There are also some procedural prerequisites, e.g., for item (i) the losing
party must have moved for "judgment as a matter of law" before the case was
submitted to the jury, while for item (iii) the losing party must have
objected to the flawed jury instructions before they were given to the jury.

For federal courts these requirements derive from the Seventh Amendment to the
Constitution, which provides in part: " ... no fact tried by a jury, shall be
otherwise reexamined in any court of the United States _[which means federal
courts]_ , than according to the rules of the common law." [1]

[1]
[https://www.law.cornell.edu/constitution/seventh_amendment](https://www.law.cornell.edu/constitution/seventh_amendment)

------
tobltobs
I still can remember how 20 years ago my image processing professor used this
guy as an example how you can create a successful company out of nothing with
the help of computers.

The successful image processing company of this professor was killed lately by
a patent troll.

------
dh997
Dragon NaturallySpeaking could transcribe continuous speach in the late 90's
at nearly full speed, it was amazing. But then it disappeared, this explains
it.

Moral of the story: don't ever pay upfront for deal advice because interests
aren't aligned, light a fire under the due-diligencers by making it a % of the
deal.

Not everyone at Goldman is evil I can vouch for that personally, but also not
everyone there (or in M&A / wall st circles) doesn't gradually acquire some
degree of jaded entitlement or dispassionate, insular inhumanity either...
that's what a city and high earnings does to some people.
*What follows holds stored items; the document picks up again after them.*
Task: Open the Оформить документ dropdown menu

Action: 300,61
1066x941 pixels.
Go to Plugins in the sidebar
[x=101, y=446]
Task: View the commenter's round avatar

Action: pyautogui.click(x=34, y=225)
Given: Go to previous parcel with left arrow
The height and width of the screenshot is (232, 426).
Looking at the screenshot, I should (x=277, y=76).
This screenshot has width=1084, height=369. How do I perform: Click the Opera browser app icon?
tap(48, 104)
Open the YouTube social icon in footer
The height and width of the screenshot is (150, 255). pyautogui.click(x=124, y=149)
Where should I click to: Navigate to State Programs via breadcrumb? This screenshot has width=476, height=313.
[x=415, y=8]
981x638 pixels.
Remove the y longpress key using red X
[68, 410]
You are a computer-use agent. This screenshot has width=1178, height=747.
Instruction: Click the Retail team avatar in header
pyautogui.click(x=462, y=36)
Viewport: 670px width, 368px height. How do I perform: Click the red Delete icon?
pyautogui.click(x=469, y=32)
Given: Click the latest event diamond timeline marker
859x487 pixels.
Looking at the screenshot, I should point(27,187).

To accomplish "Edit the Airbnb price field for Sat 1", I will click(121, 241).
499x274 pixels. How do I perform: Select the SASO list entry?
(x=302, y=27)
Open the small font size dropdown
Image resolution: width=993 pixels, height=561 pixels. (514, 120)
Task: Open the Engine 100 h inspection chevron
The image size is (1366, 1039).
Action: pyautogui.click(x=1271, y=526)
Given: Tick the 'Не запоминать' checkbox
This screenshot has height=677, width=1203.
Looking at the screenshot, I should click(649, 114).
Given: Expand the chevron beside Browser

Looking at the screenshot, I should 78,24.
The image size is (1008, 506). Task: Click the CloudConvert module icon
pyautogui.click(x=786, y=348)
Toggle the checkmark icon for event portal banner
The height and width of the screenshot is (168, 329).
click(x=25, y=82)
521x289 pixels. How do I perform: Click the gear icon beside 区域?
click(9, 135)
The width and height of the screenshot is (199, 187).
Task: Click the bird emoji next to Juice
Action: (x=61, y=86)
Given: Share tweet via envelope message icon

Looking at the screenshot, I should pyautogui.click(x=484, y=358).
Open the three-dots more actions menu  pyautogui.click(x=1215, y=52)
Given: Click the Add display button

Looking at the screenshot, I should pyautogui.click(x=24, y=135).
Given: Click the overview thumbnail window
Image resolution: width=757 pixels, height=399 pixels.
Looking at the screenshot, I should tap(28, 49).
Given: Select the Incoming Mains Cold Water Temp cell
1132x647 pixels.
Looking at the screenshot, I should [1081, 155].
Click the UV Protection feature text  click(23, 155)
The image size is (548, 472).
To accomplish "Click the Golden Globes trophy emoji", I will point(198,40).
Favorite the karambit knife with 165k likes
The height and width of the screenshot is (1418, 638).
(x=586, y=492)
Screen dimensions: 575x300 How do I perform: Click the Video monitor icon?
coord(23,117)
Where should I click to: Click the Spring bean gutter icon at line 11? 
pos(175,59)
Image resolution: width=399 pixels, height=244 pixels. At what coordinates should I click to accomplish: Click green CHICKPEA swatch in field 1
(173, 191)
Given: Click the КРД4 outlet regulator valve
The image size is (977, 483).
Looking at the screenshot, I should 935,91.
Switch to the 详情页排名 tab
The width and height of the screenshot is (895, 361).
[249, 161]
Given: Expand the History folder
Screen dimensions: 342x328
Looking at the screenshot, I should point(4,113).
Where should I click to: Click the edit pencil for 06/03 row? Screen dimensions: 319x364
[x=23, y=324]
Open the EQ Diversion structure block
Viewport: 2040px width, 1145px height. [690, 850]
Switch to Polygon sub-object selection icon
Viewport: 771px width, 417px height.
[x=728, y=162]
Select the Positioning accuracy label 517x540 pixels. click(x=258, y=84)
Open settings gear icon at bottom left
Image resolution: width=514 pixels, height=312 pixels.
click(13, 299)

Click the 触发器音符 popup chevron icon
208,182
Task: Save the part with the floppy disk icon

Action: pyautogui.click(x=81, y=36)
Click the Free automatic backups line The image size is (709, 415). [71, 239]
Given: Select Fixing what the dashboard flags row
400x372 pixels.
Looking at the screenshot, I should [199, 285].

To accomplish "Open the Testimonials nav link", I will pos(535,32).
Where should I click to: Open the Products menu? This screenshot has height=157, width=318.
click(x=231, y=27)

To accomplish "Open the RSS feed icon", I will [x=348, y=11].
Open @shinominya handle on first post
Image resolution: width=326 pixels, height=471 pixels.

Plus, not knowing
business, not having a strong relationship with an IB and not doing your own
due-diligence are all contributing personal failures. Regardless, the other
party spears to have committed fraud and Goldman seems it didn't completely
live up to its fiduciary duty in this instance. The nails in these employees'
coffins is not meeting with the press to express reasonable and legally-
defensible answers, it makes them look guilty. (You've got to know when a
blanket best-practice such as not speaking to the press during ongoing legal
matters should be broken without compromising the case.)

------
rcarrigan87
It's interesting that the ages of the bankers are so prominently mentioned in
the article. Everyone is fairly young, how much experience do they really
have?

It could be justified if a more senior banker with a lot of experience was
overseeing them. But seems like that wasn't the case.

It really makes me wonder, how much value are these guys actually adding to
the transaction? If a bunch of 20 somethings can broker this deal, are the
services really worth the insane fees being charged?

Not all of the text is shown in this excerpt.